DÜNYA EKONOMİSİNİN GENEL DURUMU
(Türkiye Ekonomisi ile birlikte birkaç makale şeklinde yayınlayacağımız bu yazılar, Tarihin Aydınlattığı Gelecek isimli kitabımın, Mayıs 2006 baskısından biraz kısaltılarak alınmıştır. Yayınlamamızın amacı, mevcut sistemi irdeleyerek, eksiklerini ve hatalarını düzeltmek için çözüm önerileri oluşturmaktır. Ancak asıl olan, köklü çözümleri istişare etmektir. Makalelerimizdeki tekliflerimizin temelinde yatan sebepleri iyi gözlemlersek, köklü çözümlere ulaşarak, insanlığın huzuru ve mutluluğu için ciddi adımları hep birlikte atacağımıza inanıyorum.)
(Çözüm tekliflerinin bazısı Türkiye ile ilgilidir, ama diğer devletlerde de uygulanabilir. Ancak, tekliflerimizin bir kısmı diğer ülkeler için aynen geçerli olmayabilir.)
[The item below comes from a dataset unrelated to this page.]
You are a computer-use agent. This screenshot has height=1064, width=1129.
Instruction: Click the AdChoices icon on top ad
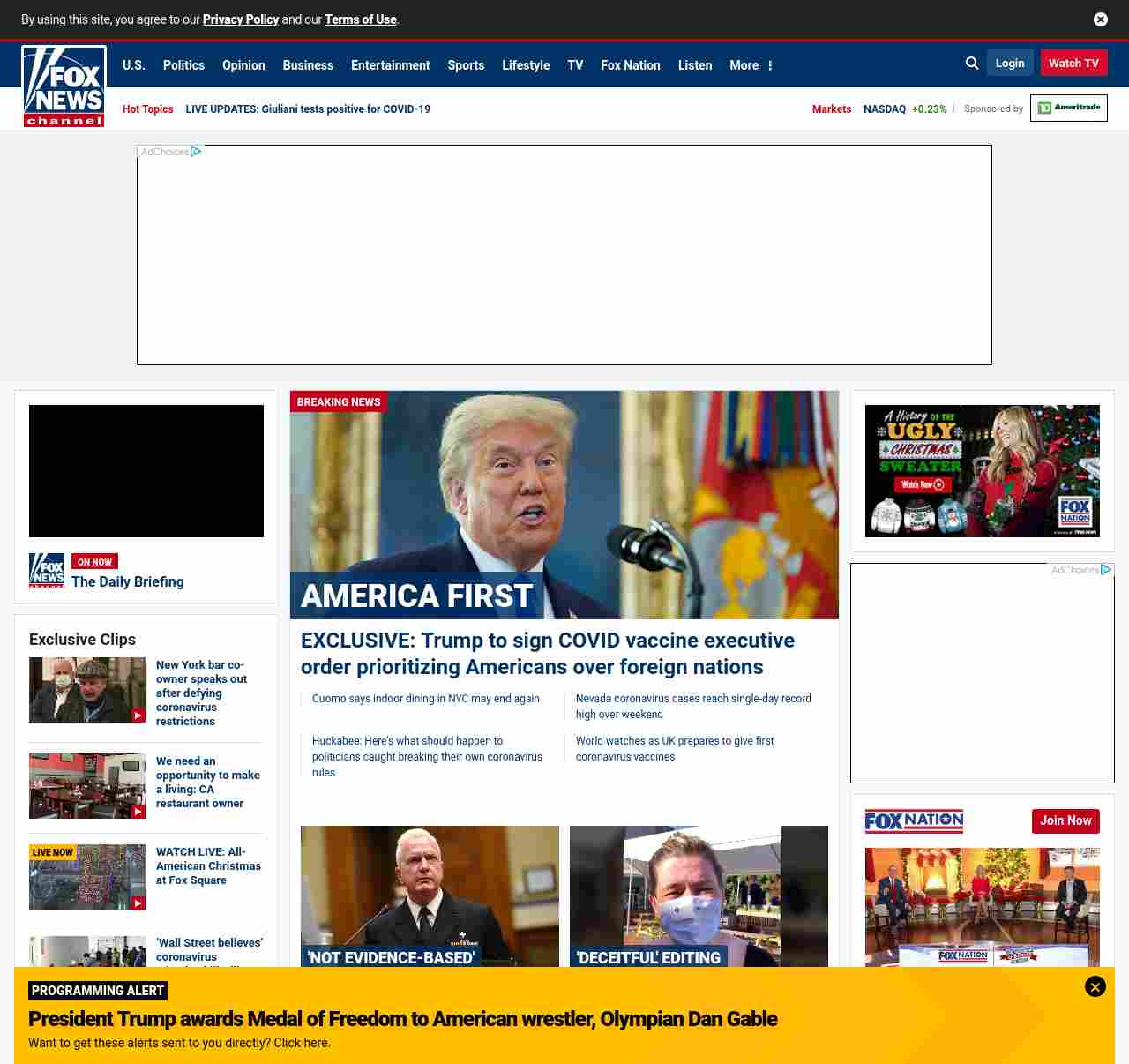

Önce bir durum tespiti yapalım.
Gelişmiş ülkelerin en önemli meseleleri, Dünya Ticaret Hacmindeki artış konusudur. Gelişmemişlerin durumları onları ilgilendirmez. Sadece kendilerine yapacakları katkı açısından ilgilendirir. Japonya dâhil, gelişmiş ülkelerin nüfusları %15-16 arasındadır. Ancak aynı 2005 yılında Dünyanın gelirinden aldıkları pay, %82-84 arasıdır. Bu durum dünyadaki adaletsizliğin derinliğini göstermektedir.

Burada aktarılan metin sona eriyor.